HOW TO COMPLETE THIS TASK: Could you reproduce the items word for word, beginning at the start and stopping after the line that contains "Looking at the", and leave the pictures out?

(Saved entries)
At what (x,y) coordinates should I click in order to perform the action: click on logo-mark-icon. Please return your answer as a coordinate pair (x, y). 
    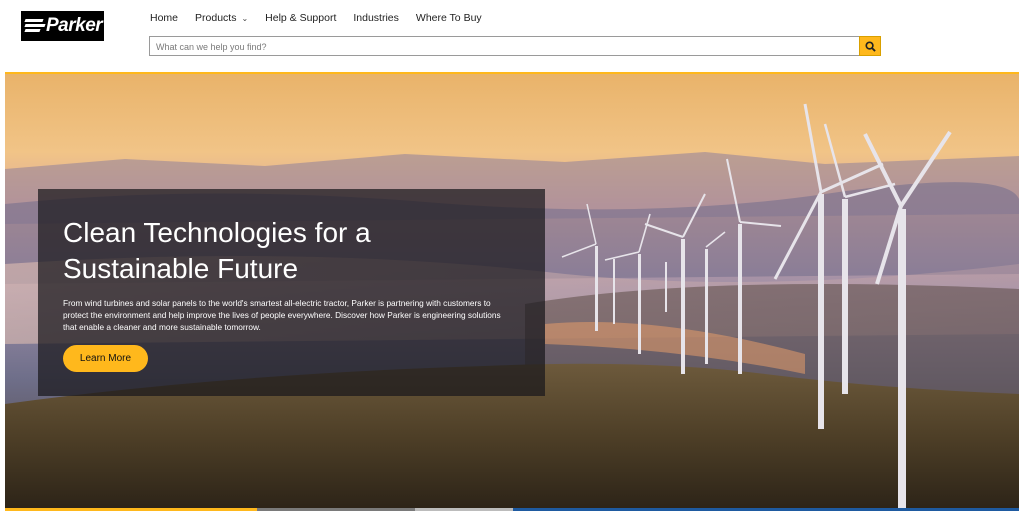
    Looking at the image, I should click on (35, 26).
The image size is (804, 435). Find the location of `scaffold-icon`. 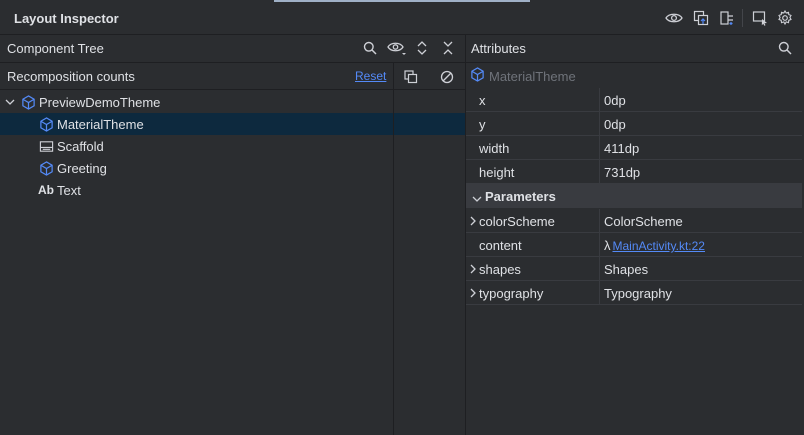

scaffold-icon is located at coordinates (46, 146).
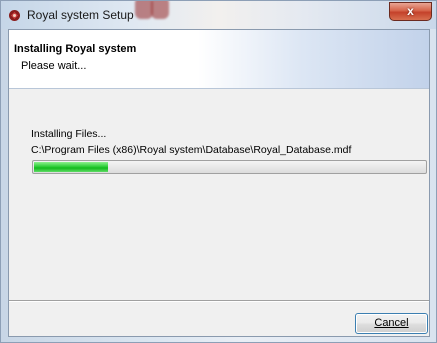  What do you see at coordinates (160, 10) in the screenshot?
I see `titlebar-decoration` at bounding box center [160, 10].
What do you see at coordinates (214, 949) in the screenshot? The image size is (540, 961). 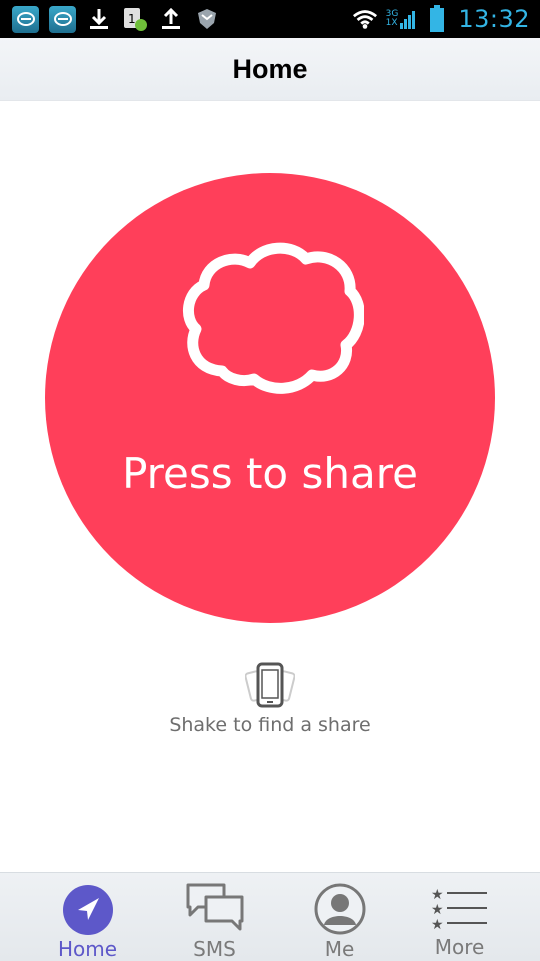 I see `tab-sms-label: SMS` at bounding box center [214, 949].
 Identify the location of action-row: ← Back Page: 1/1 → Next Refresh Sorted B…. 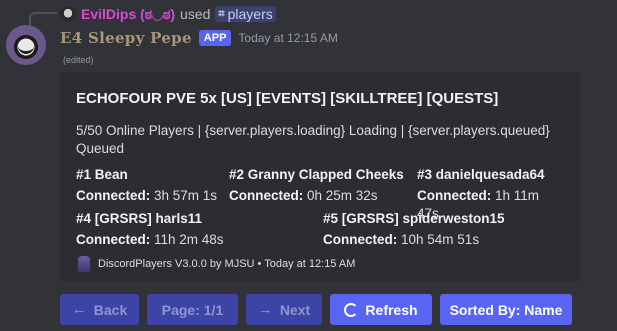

REPLY TO THE TASK:
At what (x,y) coordinates should I click in order to perform the action: click on logo-mark-icon. Please return your answer as a coordinate pair (x, y). 
    Looking at the image, I should click on (35, 26).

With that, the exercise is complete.